WHAT YOU WILL DO
In the records below, find the line that contains "Instruction: Jump to next frame icon" and the line that contains "Task: Click the Equipos column header", then retype exactly those two lines and every line between them.
........
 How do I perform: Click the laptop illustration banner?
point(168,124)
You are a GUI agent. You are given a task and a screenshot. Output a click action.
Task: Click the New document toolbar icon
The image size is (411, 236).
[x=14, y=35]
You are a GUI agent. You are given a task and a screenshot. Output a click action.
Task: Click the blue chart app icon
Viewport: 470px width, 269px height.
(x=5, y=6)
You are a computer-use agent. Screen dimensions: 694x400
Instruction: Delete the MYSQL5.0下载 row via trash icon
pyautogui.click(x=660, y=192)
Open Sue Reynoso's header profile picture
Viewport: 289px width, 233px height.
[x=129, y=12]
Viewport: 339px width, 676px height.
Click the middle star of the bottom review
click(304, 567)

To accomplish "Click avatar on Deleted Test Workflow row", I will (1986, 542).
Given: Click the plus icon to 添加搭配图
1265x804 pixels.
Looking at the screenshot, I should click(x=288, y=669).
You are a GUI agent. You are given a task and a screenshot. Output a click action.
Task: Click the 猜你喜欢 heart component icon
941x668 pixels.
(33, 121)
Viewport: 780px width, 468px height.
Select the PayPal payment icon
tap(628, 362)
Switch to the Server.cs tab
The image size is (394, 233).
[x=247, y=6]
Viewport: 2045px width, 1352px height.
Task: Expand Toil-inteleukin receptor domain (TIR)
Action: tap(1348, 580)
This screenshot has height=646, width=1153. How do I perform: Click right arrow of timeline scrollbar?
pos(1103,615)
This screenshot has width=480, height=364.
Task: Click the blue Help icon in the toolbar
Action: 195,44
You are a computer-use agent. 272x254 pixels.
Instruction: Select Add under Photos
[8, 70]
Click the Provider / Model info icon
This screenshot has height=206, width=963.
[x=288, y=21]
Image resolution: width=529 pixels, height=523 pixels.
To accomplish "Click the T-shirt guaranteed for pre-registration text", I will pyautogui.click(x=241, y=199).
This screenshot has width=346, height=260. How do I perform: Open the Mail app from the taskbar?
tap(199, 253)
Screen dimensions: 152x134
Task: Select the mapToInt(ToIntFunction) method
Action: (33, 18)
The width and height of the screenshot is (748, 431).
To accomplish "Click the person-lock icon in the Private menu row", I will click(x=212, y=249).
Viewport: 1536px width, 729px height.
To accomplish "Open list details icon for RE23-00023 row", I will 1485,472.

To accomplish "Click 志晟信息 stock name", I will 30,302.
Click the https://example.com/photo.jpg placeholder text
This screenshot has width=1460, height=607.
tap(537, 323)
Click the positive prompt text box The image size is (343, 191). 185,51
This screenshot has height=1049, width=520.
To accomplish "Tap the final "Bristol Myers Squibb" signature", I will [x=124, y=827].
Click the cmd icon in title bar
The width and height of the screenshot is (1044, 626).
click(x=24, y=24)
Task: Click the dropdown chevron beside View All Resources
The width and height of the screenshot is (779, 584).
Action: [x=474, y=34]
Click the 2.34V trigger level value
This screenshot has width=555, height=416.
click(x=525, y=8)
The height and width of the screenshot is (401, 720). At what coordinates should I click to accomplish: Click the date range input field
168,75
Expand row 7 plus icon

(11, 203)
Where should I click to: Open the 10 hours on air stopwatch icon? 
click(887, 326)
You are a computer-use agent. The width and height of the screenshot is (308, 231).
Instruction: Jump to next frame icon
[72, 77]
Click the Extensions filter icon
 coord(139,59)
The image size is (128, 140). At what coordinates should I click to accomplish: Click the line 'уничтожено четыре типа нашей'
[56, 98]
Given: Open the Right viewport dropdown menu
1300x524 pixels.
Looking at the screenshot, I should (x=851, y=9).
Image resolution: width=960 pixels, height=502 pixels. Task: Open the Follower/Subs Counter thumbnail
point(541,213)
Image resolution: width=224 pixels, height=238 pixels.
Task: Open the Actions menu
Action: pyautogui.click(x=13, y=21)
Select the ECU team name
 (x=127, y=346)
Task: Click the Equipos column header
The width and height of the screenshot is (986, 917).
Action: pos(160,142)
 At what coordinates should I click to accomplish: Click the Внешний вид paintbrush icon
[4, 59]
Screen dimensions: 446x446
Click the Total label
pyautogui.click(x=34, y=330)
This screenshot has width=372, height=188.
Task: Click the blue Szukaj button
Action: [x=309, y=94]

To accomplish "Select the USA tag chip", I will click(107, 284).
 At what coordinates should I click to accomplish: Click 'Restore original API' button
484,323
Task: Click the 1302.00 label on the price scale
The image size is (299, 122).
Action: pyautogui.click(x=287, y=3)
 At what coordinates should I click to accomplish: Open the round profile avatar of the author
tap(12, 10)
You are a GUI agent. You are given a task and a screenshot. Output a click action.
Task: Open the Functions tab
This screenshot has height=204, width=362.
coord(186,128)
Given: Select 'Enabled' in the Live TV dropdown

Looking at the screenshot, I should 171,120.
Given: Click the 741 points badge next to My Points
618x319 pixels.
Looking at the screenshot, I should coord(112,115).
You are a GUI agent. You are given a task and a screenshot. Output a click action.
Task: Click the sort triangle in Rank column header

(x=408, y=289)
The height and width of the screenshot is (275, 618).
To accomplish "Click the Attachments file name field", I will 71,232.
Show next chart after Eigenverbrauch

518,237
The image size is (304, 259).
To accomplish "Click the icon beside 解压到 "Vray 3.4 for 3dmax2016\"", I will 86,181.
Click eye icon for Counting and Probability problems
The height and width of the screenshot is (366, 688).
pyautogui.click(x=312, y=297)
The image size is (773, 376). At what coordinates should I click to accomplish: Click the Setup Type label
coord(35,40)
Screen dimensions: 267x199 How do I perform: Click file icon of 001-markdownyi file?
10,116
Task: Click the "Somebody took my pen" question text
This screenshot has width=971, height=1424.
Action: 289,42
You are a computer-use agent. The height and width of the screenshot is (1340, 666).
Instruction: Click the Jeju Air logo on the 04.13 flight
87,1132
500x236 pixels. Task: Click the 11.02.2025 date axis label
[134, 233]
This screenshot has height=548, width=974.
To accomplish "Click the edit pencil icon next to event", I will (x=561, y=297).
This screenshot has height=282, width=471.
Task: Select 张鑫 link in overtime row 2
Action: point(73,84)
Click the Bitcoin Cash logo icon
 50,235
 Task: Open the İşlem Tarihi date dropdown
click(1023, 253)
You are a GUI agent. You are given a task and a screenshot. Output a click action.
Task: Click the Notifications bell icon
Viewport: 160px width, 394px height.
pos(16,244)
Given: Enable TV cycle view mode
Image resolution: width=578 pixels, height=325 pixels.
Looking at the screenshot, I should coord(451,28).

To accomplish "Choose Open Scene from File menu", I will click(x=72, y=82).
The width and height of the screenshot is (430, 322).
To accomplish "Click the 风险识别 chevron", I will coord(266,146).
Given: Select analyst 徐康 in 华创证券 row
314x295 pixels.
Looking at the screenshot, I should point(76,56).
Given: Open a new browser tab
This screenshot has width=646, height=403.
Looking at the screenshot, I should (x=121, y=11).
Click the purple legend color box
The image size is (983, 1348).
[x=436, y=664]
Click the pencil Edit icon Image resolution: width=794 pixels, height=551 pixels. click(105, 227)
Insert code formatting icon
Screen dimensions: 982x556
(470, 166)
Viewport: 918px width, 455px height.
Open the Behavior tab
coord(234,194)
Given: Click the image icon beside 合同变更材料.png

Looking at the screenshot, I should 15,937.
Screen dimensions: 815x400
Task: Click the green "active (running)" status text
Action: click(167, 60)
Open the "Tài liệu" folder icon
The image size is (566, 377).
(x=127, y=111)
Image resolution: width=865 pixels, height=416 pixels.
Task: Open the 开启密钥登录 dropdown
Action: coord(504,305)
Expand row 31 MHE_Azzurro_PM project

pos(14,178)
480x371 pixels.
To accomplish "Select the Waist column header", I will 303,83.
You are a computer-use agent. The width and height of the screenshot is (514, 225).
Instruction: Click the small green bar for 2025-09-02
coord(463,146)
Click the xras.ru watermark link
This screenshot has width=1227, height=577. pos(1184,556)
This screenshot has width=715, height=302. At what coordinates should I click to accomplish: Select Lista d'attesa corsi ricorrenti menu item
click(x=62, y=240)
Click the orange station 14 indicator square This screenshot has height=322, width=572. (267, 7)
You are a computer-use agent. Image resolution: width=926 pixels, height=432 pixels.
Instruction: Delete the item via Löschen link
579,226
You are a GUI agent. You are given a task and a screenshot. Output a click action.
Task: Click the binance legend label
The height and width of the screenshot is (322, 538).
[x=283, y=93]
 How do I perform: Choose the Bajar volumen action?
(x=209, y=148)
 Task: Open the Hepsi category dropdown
........
ANSWER TO THIS PROBLEM
Instruction: Jump to next frame icon
[72, 77]
Click the Extensions filter icon
 coord(139,59)
The image size is (128, 140). At what coordinates should I click to accomplish: Click the line 'уничтожено четыре типа нашей'
[56, 98]
Given: Open the Right viewport dropdown menu
1300x524 pixels.
Looking at the screenshot, I should (x=851, y=9).
Image resolution: width=960 pixels, height=502 pixels. Task: Open the Follower/Subs Counter thumbnail
point(541,213)
Image resolution: width=224 pixels, height=238 pixels.
Task: Open the Actions menu
Action: pyautogui.click(x=13, y=21)
Select the ECU team name
 (x=127, y=346)
Task: Click the Equipos column header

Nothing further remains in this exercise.